Exercise goal: Transcribe exactly the entries from the "You are a computer-use" line to the end, both included, minus pictures.

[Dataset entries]
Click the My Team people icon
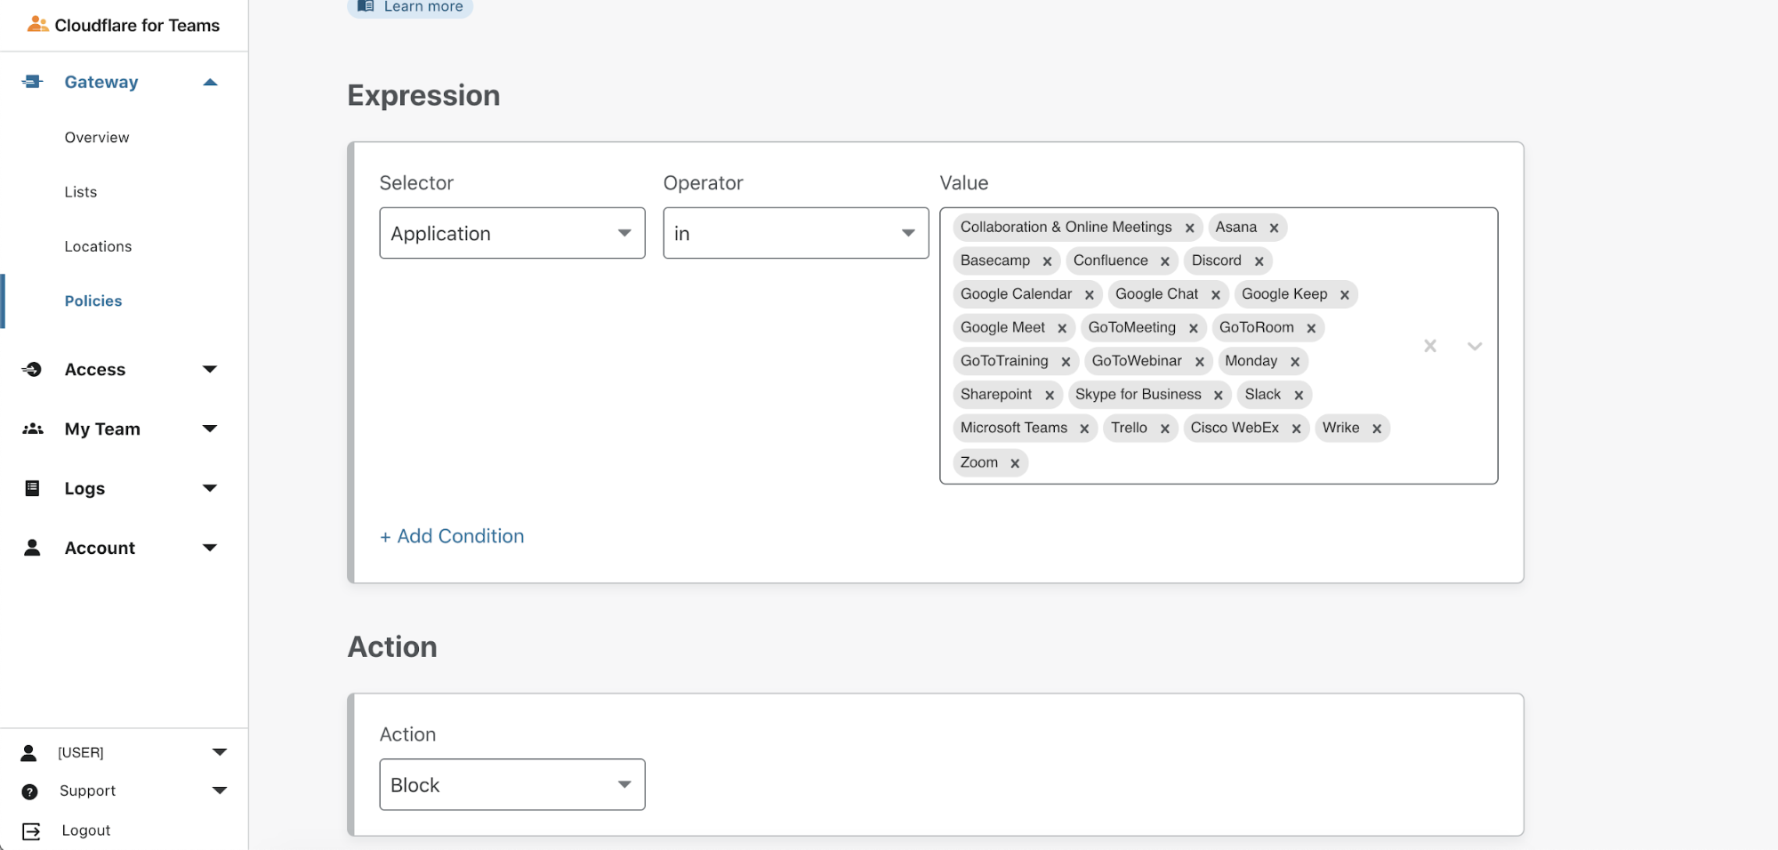 [x=33, y=429]
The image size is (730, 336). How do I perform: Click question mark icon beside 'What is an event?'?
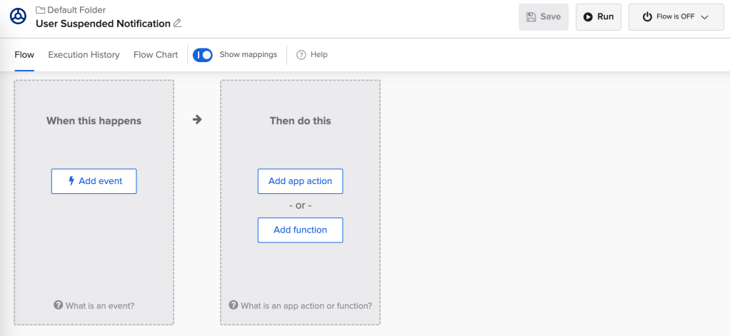click(59, 305)
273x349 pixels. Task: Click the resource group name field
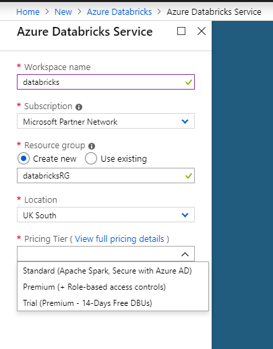click(106, 176)
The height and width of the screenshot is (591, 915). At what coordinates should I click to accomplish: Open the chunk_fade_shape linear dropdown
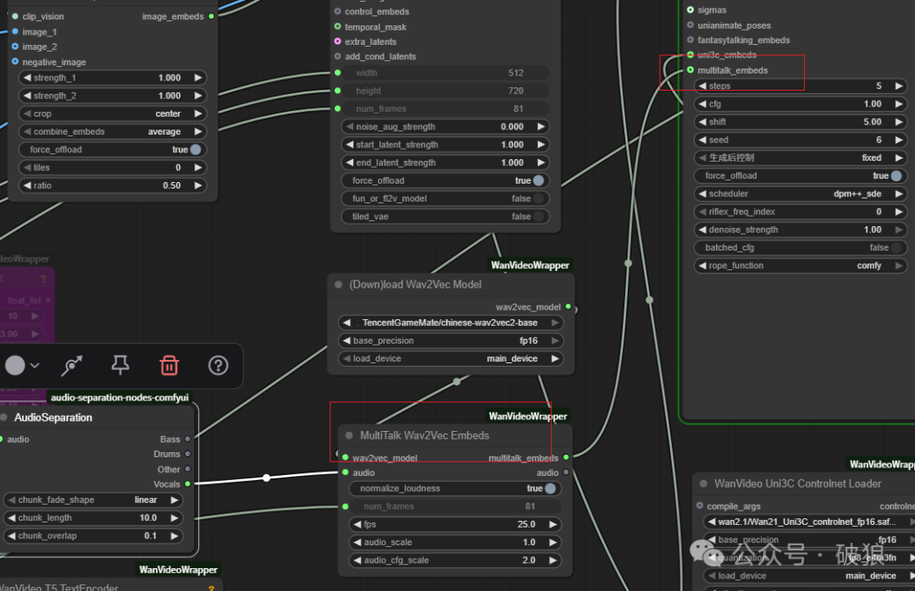(93, 500)
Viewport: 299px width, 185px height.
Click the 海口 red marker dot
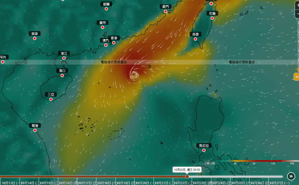(x=62, y=75)
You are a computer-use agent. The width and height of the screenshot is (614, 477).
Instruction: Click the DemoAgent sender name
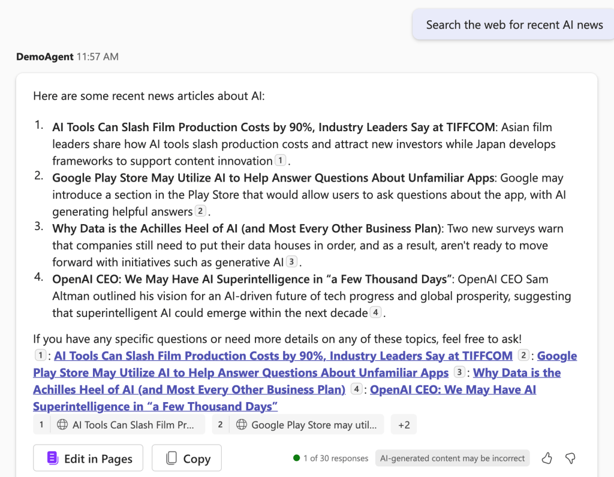44,57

Exercise output:
You are a computer-use agent. The width and height of the screenshot is (614, 477).
Instruction: Click the DemoAgent sender name
44,57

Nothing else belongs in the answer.